> _DIRECTIONS_:
Would you reproduce, word for word, only the lines running from the top of the data through the line containing "Given: Select the", and none of the pictures?

Stored data entries
= = = =

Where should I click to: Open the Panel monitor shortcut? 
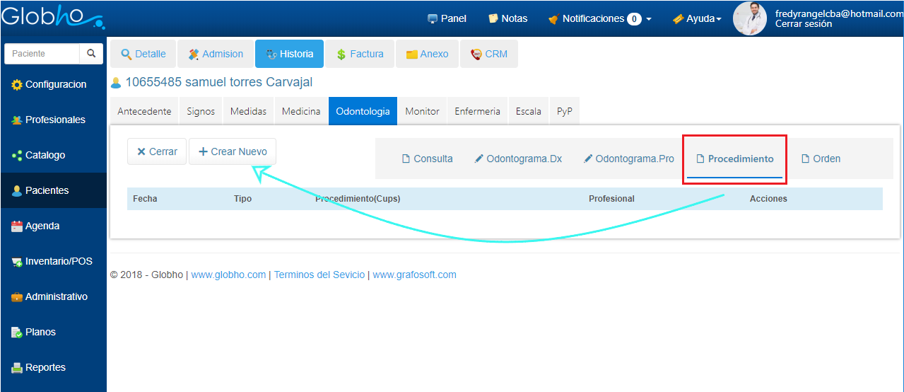(447, 18)
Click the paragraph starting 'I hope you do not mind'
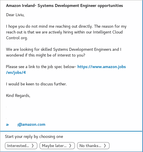Viewport: 143px width, 152px height. tap(66, 32)
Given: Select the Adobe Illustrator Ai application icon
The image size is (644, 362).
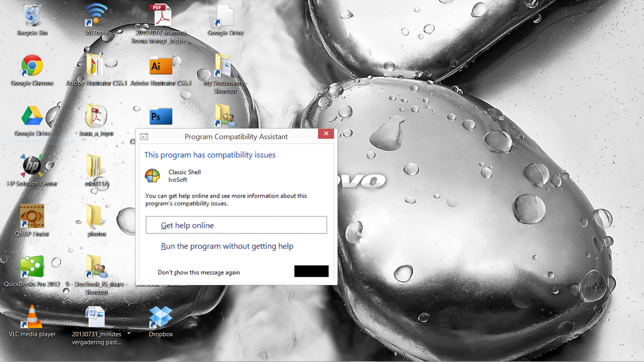Looking at the screenshot, I should click(161, 66).
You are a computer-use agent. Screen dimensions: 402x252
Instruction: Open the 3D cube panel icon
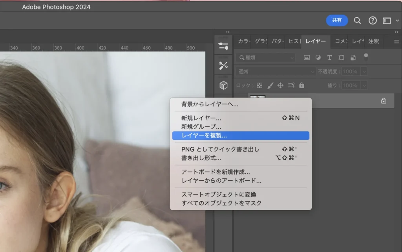223,85
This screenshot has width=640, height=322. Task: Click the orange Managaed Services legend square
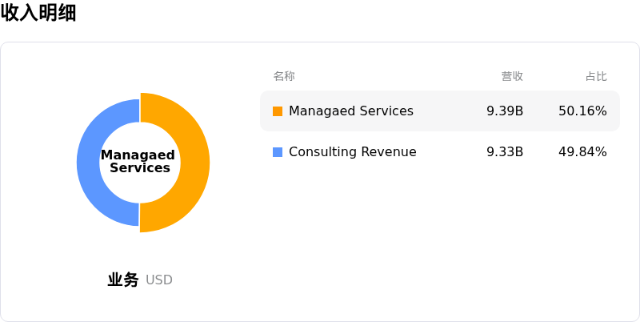(278, 111)

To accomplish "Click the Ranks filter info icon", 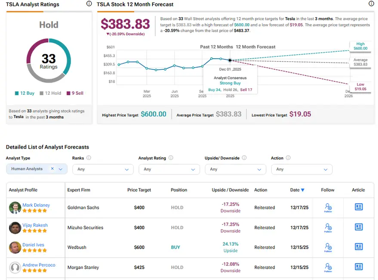I will (x=89, y=158).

= = = =

> _EXERCISE OUTPUT_:
Where should I click to: Open the Panel monitor shortcut? 
(447, 18)
Click the paragraph starting 'I hope you do not mind'
Viewport: 143px width, 152px height. tap(66, 32)
Given: Select the Adobe Illustrator Ai application icon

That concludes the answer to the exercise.